━━━ INPUT RECORDS ━━━
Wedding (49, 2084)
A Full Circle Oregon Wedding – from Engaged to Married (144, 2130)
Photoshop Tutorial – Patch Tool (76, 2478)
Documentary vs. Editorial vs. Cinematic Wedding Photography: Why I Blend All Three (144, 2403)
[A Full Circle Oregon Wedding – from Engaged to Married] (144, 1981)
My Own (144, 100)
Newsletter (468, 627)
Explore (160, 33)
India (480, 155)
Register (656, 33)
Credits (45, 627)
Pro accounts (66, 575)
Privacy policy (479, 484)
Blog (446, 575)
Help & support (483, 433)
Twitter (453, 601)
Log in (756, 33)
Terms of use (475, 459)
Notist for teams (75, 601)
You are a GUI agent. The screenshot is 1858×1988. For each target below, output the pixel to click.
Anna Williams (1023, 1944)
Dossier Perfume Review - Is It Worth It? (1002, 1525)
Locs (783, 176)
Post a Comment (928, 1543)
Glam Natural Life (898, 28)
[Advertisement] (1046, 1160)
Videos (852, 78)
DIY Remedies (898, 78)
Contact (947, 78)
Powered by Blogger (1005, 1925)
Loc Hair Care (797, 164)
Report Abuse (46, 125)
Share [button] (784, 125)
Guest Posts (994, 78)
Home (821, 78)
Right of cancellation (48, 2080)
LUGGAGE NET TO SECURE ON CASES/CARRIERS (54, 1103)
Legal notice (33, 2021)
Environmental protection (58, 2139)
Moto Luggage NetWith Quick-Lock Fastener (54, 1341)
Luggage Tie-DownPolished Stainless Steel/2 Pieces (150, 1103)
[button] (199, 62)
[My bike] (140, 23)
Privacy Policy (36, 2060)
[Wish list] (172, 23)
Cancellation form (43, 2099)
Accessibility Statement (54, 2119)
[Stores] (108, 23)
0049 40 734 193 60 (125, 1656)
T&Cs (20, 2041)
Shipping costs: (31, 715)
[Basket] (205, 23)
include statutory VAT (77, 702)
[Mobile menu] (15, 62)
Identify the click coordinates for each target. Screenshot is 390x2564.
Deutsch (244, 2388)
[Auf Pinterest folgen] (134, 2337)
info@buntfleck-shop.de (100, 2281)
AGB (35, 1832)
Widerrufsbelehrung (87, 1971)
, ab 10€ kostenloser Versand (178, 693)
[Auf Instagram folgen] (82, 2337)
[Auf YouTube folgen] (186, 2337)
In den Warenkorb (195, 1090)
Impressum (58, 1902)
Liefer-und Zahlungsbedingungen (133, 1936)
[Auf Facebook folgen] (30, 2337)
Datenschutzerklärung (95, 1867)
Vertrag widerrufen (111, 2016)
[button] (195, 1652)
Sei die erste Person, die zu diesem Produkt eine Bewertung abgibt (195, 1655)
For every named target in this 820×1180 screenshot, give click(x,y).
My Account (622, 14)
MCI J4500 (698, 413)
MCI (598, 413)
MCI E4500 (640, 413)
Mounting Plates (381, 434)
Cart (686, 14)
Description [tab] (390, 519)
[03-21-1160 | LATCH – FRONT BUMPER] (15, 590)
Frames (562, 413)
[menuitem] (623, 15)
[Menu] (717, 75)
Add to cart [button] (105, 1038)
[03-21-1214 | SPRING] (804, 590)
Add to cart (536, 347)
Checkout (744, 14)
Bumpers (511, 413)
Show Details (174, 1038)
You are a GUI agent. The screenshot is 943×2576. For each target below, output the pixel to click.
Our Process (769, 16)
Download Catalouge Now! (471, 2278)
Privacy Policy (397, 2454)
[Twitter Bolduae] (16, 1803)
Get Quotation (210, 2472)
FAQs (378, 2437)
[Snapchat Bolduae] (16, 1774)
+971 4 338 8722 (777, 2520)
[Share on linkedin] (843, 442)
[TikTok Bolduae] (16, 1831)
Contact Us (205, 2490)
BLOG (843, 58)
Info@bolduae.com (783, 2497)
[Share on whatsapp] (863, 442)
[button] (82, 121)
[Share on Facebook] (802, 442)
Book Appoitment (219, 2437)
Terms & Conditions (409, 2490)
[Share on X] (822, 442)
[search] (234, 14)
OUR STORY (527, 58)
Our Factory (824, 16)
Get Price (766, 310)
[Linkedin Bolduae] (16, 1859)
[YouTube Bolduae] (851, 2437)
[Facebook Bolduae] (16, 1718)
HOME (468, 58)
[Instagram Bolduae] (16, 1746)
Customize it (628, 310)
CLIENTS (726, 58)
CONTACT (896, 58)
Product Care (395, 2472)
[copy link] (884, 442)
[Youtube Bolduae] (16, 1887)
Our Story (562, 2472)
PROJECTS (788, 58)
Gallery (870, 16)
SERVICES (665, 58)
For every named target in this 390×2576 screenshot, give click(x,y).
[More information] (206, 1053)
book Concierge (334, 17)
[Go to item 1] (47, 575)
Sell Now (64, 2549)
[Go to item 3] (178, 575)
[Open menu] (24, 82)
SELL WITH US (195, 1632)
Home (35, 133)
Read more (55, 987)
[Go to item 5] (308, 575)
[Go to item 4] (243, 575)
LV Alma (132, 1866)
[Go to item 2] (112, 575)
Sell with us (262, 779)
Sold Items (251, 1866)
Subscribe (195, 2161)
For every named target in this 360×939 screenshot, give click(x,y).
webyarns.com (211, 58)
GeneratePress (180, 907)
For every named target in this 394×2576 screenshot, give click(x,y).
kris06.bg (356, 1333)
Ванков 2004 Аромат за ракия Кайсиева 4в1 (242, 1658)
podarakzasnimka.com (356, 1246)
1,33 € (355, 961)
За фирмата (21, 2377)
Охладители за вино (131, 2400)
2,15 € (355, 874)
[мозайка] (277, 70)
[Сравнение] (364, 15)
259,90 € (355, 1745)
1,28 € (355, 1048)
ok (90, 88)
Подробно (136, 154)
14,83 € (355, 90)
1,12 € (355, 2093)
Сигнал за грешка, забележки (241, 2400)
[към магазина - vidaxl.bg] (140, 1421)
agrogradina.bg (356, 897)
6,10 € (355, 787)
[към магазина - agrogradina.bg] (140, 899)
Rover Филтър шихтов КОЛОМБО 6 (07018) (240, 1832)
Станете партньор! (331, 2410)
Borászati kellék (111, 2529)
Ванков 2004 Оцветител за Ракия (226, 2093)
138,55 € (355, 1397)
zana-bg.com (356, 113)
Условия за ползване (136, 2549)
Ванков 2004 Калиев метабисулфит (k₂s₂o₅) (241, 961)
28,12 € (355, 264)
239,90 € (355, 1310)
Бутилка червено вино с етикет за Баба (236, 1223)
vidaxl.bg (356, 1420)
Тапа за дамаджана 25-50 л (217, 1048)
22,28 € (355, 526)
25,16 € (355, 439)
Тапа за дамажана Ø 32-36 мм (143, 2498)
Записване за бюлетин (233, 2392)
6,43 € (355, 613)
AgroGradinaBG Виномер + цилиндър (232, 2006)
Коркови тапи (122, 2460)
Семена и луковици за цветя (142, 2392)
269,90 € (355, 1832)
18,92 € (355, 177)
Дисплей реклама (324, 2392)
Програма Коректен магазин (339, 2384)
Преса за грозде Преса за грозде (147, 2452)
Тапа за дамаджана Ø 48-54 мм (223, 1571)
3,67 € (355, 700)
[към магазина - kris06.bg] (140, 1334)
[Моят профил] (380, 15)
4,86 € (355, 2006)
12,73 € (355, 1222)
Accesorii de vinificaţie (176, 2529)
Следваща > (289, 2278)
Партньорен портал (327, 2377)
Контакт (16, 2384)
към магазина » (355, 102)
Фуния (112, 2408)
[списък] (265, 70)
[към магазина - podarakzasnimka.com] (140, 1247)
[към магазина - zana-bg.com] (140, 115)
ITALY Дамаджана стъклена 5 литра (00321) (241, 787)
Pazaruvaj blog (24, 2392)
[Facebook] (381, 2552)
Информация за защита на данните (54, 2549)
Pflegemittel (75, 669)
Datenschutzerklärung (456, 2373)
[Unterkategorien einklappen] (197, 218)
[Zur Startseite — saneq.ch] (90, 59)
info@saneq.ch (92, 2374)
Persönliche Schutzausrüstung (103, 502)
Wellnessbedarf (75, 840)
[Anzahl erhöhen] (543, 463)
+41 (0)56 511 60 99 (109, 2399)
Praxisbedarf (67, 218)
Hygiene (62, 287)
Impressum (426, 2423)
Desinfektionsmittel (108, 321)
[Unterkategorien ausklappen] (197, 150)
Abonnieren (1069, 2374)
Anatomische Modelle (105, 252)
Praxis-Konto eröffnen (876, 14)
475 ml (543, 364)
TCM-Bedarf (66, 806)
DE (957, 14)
━━━
→ **EXERCISE AIM**
From the entries above, list each line with "pixel" in it.

→ **TASK OUTPUT**
You are a GUI agent. The screenshot is 1858×1988. For each target below, output the pixel to click.
You are a GUI agent. The screenshot is 943×2576. For each target below, output the pixel to click.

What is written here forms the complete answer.